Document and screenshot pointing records

— Start —

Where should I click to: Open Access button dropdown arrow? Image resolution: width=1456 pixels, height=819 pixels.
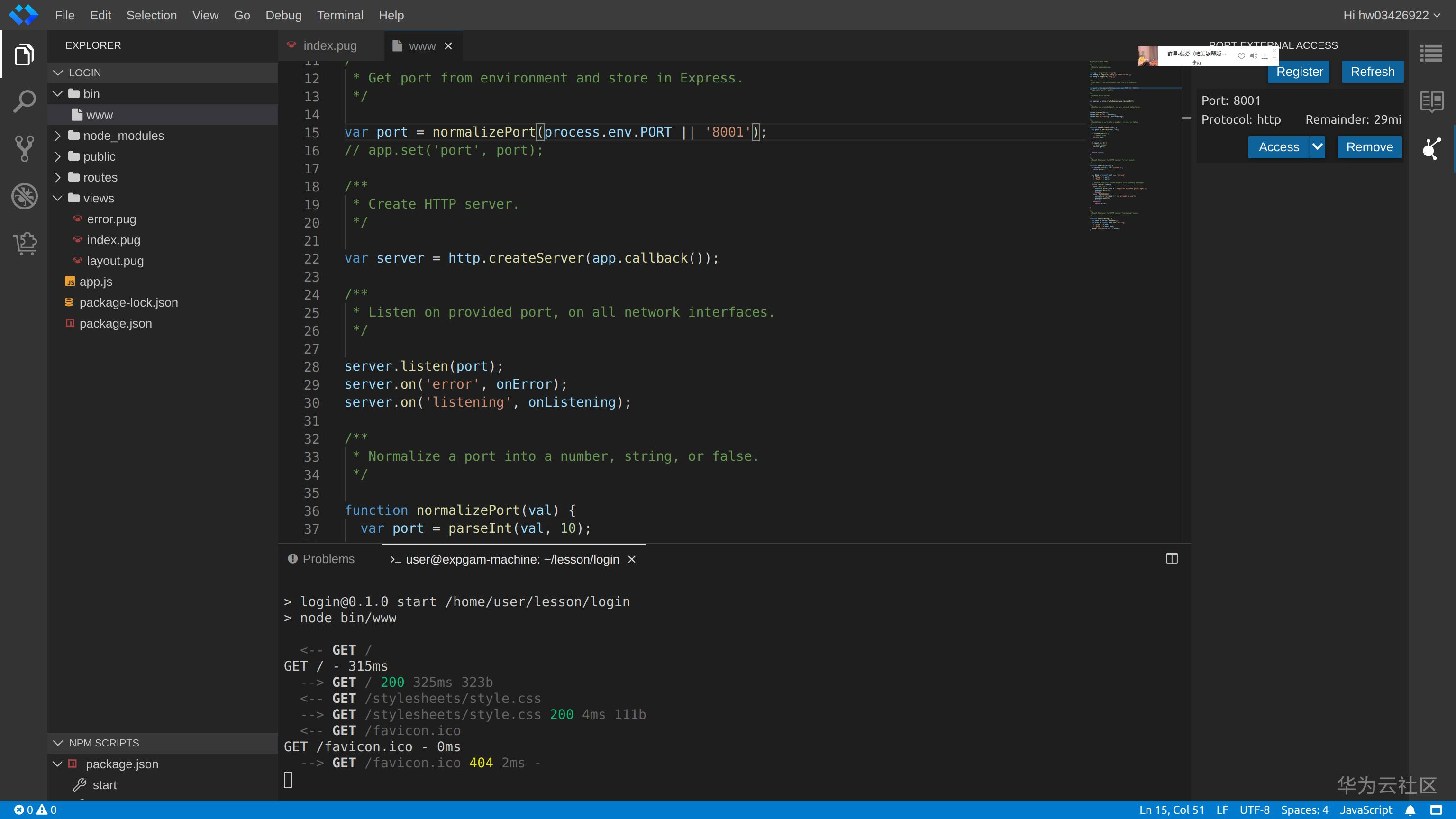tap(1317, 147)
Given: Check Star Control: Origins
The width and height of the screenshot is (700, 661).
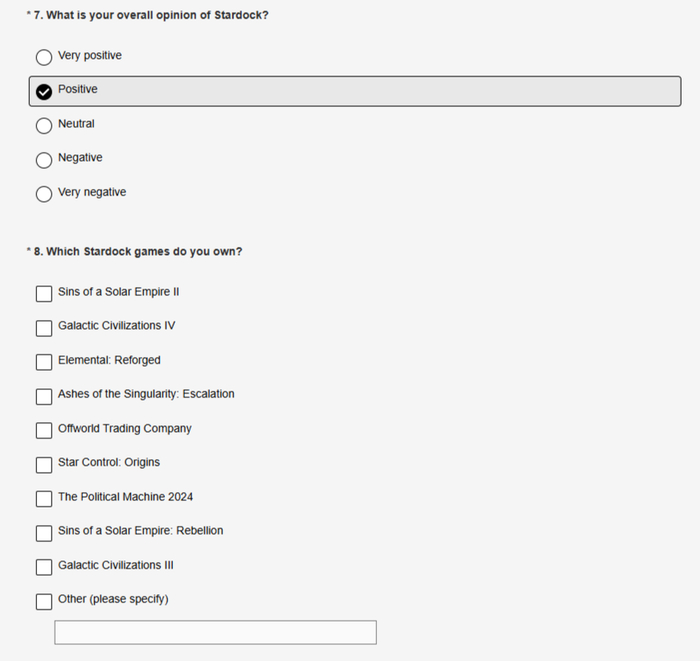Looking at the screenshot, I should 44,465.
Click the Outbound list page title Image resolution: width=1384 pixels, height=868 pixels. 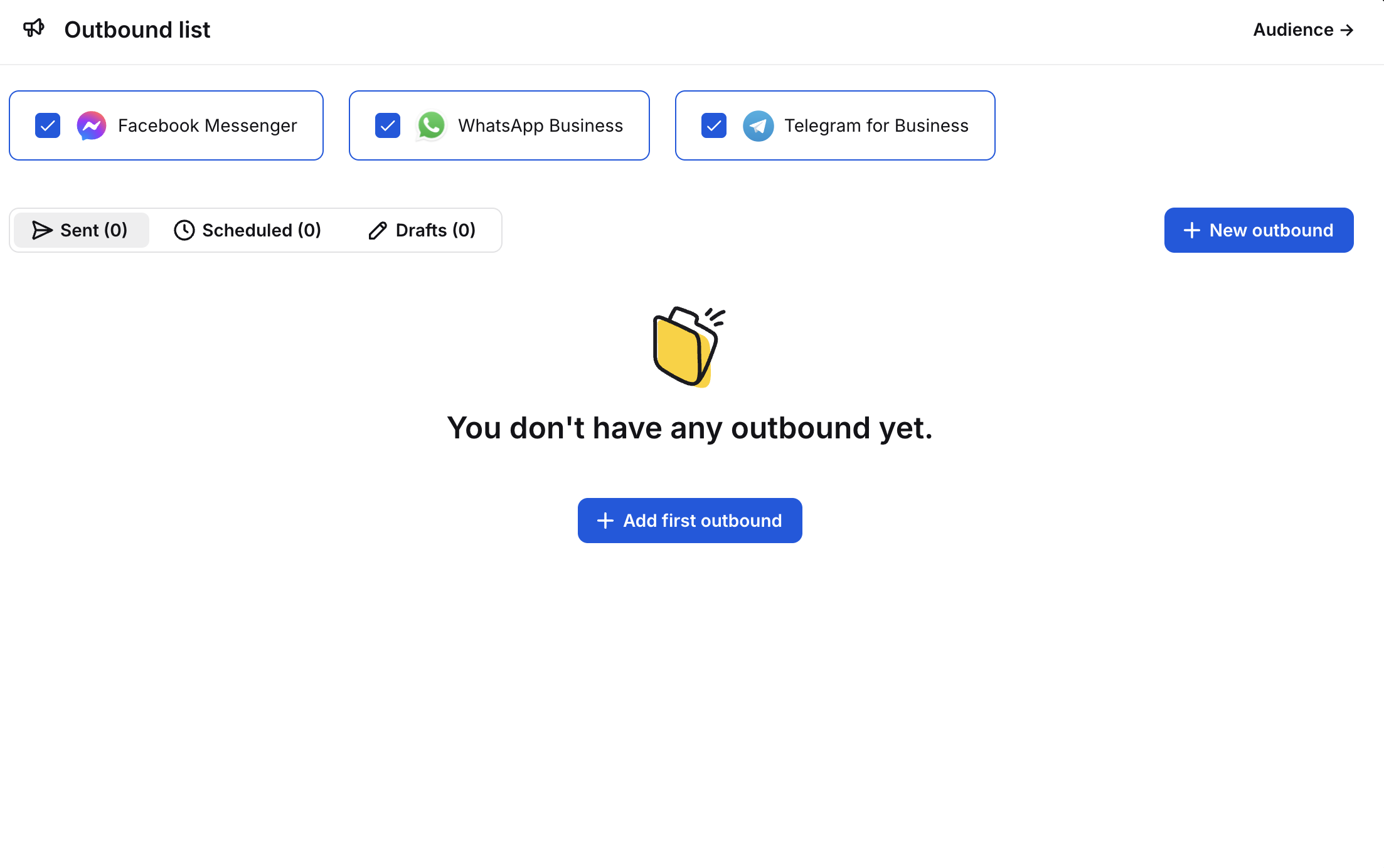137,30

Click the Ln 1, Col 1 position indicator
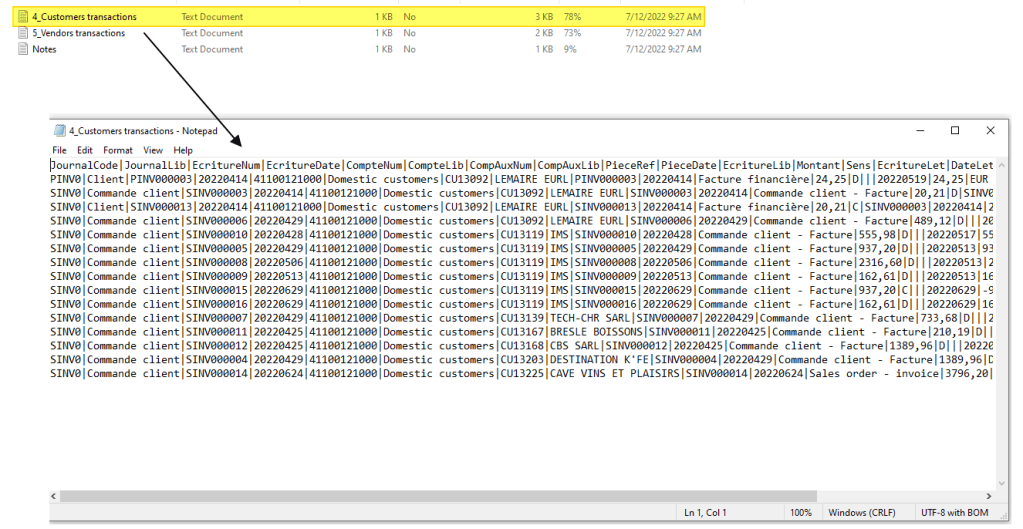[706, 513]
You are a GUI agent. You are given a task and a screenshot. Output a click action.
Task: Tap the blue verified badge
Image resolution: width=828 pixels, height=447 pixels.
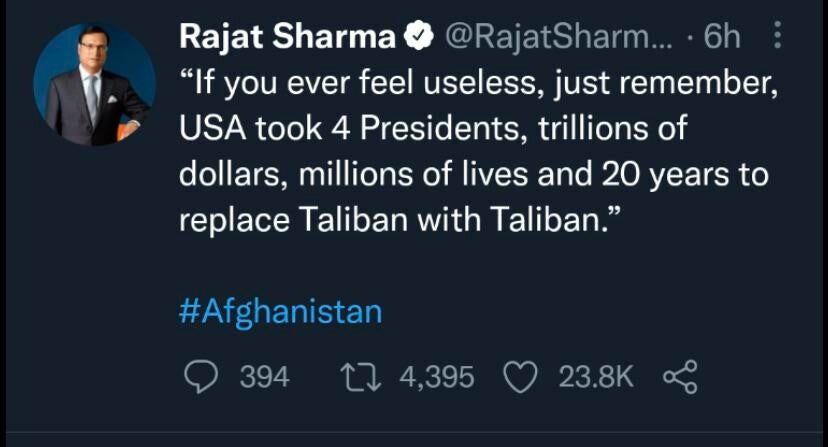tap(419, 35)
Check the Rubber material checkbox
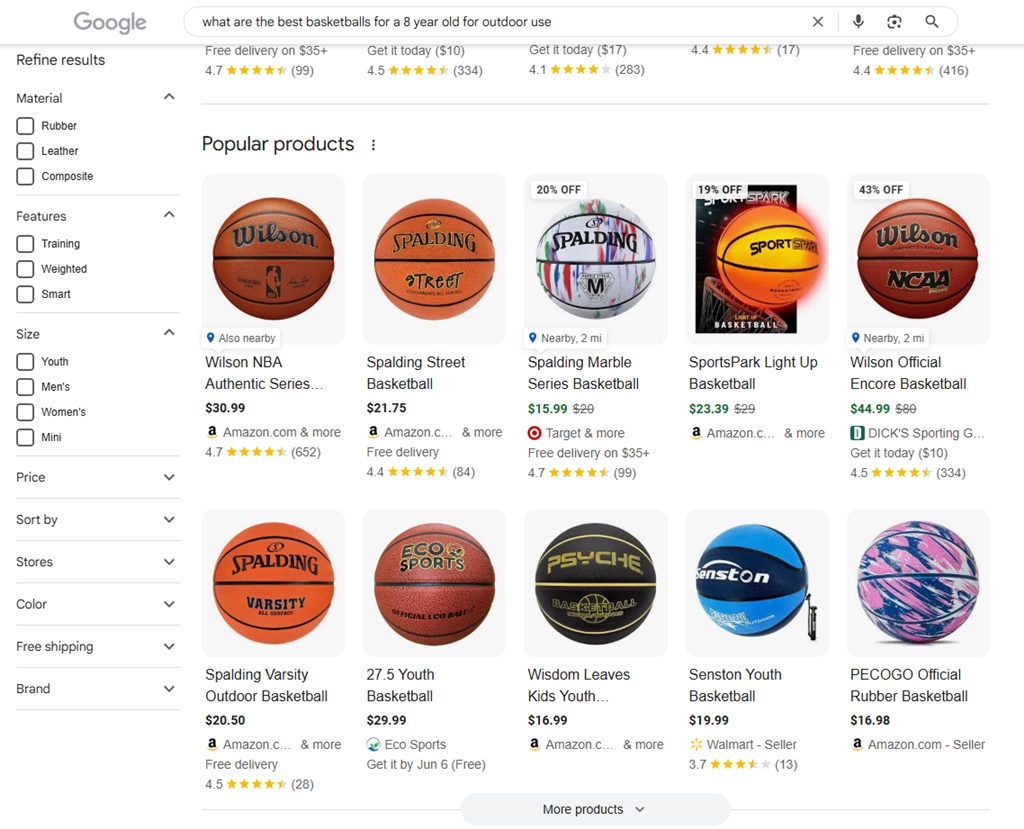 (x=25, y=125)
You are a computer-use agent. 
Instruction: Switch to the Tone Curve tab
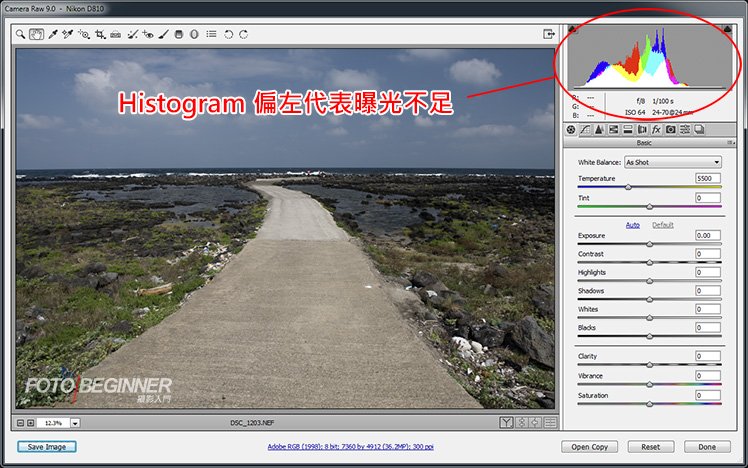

— End —

** Exercise directions **
Rewrite the records from the line containing "You are a GUI" through the end of the records, both ends included, shifting every coordinate in the answers up by 81. Leave the pictures out of your answer.

** Problem solution **
You are a GUI agent. You are given a task and a screenshot. Output a click action.
Task: Tap the blue verified badge
Image resolution: width=828 pixels, height=447 pixels.
tap(500, 116)
Check the Rubber material checkbox
 (x=106, y=206)
You are a computer-use agent. 
Instruction: Switch to the Tone Curve tab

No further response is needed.